**Text**
========================================

Jer. 4:28 For this shall the earth mourn, and the heavens above be black:

because I have spoken it, I have purposed it, and will not repent, neither will I

turn back from it.

 

These verses are obviously referencing the situation confronting Judah at the

time of Jeremiah’s prophecy. There is a ray of hope in light of the coming

judgment; God promises not to completely destroy the nation.

 

God also declared the preservation of a remnant in accordance with His

covenant with Abraham and as declared by other prophets.

 

Isaiah 10:20–21 “And it shall come to pass in that day, that the remnant of Israel, and

such as are escaped of the house of Jacob, shall no more again stay upon him that smote

them; but shall stay upon the LORD, the Holy One of Israel, in truth. The remnant shall

return, even the remnant of Jacob, unto the mighty God.”

 

Isaiah 11:10–12 “And in that day there shall be a root of Jesse, which shall stand for an

ensign of the people; to it shall the Gentiles seek: and his rest shall be glorious. And it

shall come to pass in that day, that the Lord shall set his hand again the second time to

recover the remnant of his people, which shall be left, from Assyria, and from Egypt, and

from Pathros, and from Cush, and from Elam, and from Shinar, and from Hamath, and

from the islands of the sea. And he shall set up an ensign for the nations, and shall

assemble the outcasts of Israel, and gather together the dispersed of Judah from the four

corners of the earth.”

 

Ezekiel 14:21–23 “For thus saith the Lord GOD; How much more when I send my four

sore judgments upon Jerusalem, the sword, and the famine, and the noisome beast, and

the pestilence, to cut off from it man and beast? Yet, behold, therein shall be left a

remnant that shall be brought forth, both sons and daughters: behold, they shall come

forth unto you, and ye shall see their way and their doings: and ye shall be comforted

concerning the evil that I have brought upon Jerusalem, even concerning all that I have

brought upon it. And they shall comfort you, when ye see their ways and their doings:

and ye shall know that I have not done without cause all that I have done in it, saith the

Lord GOD.”

 

Micah 2:12 “I will surely assemble, O Jacob, all of thee; I will surely gather the remnant

of Israel; I will put them together as the sheep of Bozrah, as the flock in the midst of their

fold: they shall make great noise by reason of the multitude of men.”

========================================

**Data shown**
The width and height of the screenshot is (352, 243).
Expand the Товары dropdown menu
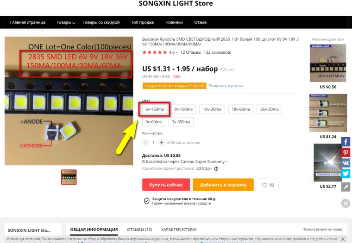66,22
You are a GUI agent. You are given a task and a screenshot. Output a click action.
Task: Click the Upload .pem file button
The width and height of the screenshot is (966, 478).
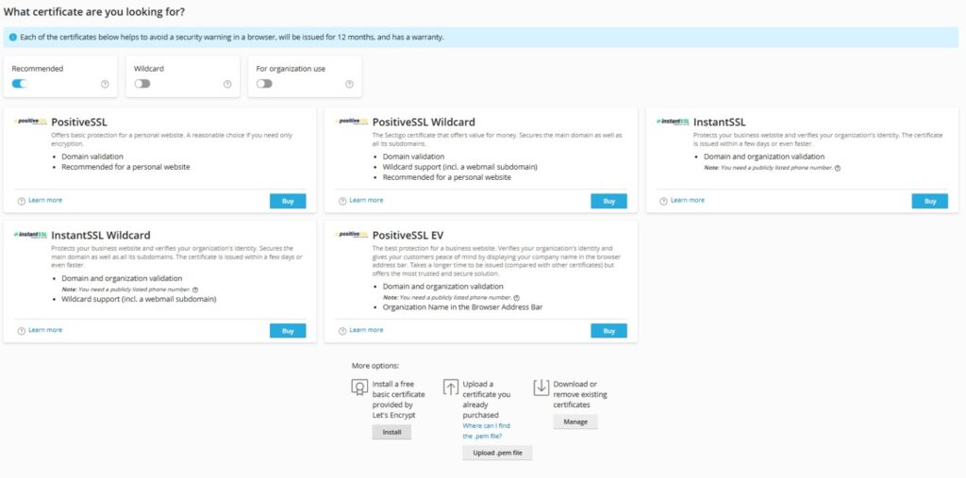pos(497,453)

========================================

**Short task 1**
Render every line of the records as a JSON list of strings, one string per line, skipping blank lines and leaving the pictures out.
**Short task 2**
Carry the passage about the remnant of Israel further, beginning right after its last sentence.
The records have no connection to the passage about the remnant of Israel.

**Reply 1**
[
  "The width and height of the screenshot is (352, 243).",
  "Expand the Товары dropdown menu",
  "66,22",
  "You are a GUI agent. You are given a task and a screenshot. Output a click action.",
  "Task: Click the Upload .pem file button",
  "The width and height of the screenshot is (966, 478).",
  "pos(497,453)"
]

**Reply 2**
Zephaniah 3:16–20 “In that day it shall be said to Jerusalem, Fear thou not: and to Zion,

Let not thine hands be slack. The LORD thy God in the midst of thee is mighty; he will

save, he will rejoice over thee with joy; he will rest in his love, he will joy over thee with

singing. I will gather them that are sorrowful for the solemn assembly, who are of thee, to

whom the reproach of it was a burden. Behold, at that time I will undo all that afflict thee:

and I will save her that halteth, and gather her that was driven out; and I will get them

praise and fame in every land where they have been put to shame. At that time will I

bring you again, even in the time that I gather you: for I will make you a name and a

praise among all people of the earth, when I turn back your captivity before your eyes,

saith the LORD.”

 

Zechariah 8:12–13 “For the seed shall be prosperous; the vine shall give her fruit, and the

ground shall give her increase, and the heavens shall give their dew; and I will cause the

remnant of this people to possess all these things. And it shall come to pass, that as ye

were a curse among the heathen, O house of Judah, and house of Israel; so will I save you,

and ye shall be a blessing: fear not, but let your hands be strong.”

 

Still, judgment is certain—“I have purposed it, and will not repent.” It will be a

time of such mourning that it will seem that the sun has quit shining on the land.

As sure as the coming judgment is their future restoration to full fellowship with

the LORD. God is not finished with Israel. God has not replaced Israel with the

church. The church has been blessed to be grafted into the vine of God’s chosen

people and participate in God’s plan to bring salvation to the nations and share

in many of her blessings, but we have not replaced her.

 

Romans 11:1 “I say then, Hath God cast away his people? God forbid.”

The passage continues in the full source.